Lui prese l'oggetto senza dire una parola, e i due ragazzi uscirono dai giardini pubblici insieme. Nell'attraversare lo spazio che conduceva all'uscita sulla Quinta Avenue, Lucas si voltò indietro, per guardare i tavolini del bar, in alto; ma la donna elegantemente vestita, che si era seduta al tavolino accanto al suo, era scomparsa.

Rimase di fronte al grande edificio del Circolo, fumando una sigaretta, in attesa del ritorno della ragazza. E ancora non sapeva cosa fare.
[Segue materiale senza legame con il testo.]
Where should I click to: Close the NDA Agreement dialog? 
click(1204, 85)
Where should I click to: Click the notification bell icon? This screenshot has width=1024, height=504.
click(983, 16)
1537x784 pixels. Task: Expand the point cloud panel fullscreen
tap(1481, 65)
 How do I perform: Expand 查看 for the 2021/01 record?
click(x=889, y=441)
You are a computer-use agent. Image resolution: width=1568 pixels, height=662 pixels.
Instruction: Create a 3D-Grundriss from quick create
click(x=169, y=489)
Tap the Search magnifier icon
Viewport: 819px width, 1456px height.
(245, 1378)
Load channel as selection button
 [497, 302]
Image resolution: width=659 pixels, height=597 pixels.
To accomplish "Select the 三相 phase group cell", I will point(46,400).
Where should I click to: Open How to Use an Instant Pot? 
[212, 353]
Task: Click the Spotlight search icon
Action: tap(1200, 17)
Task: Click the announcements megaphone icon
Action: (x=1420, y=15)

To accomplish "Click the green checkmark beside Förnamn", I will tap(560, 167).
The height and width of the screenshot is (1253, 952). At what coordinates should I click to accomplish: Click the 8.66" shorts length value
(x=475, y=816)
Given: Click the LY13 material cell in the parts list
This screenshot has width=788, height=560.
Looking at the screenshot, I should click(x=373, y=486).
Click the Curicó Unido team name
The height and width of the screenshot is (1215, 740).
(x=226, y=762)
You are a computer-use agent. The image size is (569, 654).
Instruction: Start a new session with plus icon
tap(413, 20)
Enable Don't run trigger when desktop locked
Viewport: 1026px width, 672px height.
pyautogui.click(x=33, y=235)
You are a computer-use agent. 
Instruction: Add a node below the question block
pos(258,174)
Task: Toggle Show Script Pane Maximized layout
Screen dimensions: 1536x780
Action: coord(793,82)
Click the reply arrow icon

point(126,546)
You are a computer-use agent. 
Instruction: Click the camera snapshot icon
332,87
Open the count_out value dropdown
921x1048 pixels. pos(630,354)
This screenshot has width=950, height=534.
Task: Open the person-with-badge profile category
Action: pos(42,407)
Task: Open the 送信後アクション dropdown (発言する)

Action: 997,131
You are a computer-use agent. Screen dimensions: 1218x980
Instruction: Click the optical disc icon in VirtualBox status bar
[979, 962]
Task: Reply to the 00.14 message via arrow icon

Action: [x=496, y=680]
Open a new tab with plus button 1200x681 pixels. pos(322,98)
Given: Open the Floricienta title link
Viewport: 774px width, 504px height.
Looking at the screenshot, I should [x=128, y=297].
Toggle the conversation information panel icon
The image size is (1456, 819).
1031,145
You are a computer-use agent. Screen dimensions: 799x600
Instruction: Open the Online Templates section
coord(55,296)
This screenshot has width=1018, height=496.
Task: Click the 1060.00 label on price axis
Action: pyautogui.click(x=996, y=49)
Gli era venuta l'idea di voltare l'angolo e prendere un autobus. Aveva perfino trovato la moneta per il biglietto, frugando nella tasca. Ma ormai aveva capito di avere scelto una ragazza alla quale, verosimilmente, ben pochi ragazzi avrebbero fatto la corte, e che se avesse deciso di andarsene, a questo punto, le avrebbe provocato un immenso dolore. Tutto quel che era accaduto non era colpa di lei… e Lucas avrebbe desiderato il contrario… e lui doveva assolutamente continuare. E così rimase ad attenderla, giocherellando nervosamente con il nichelino, e ben presto la ragazza uscì.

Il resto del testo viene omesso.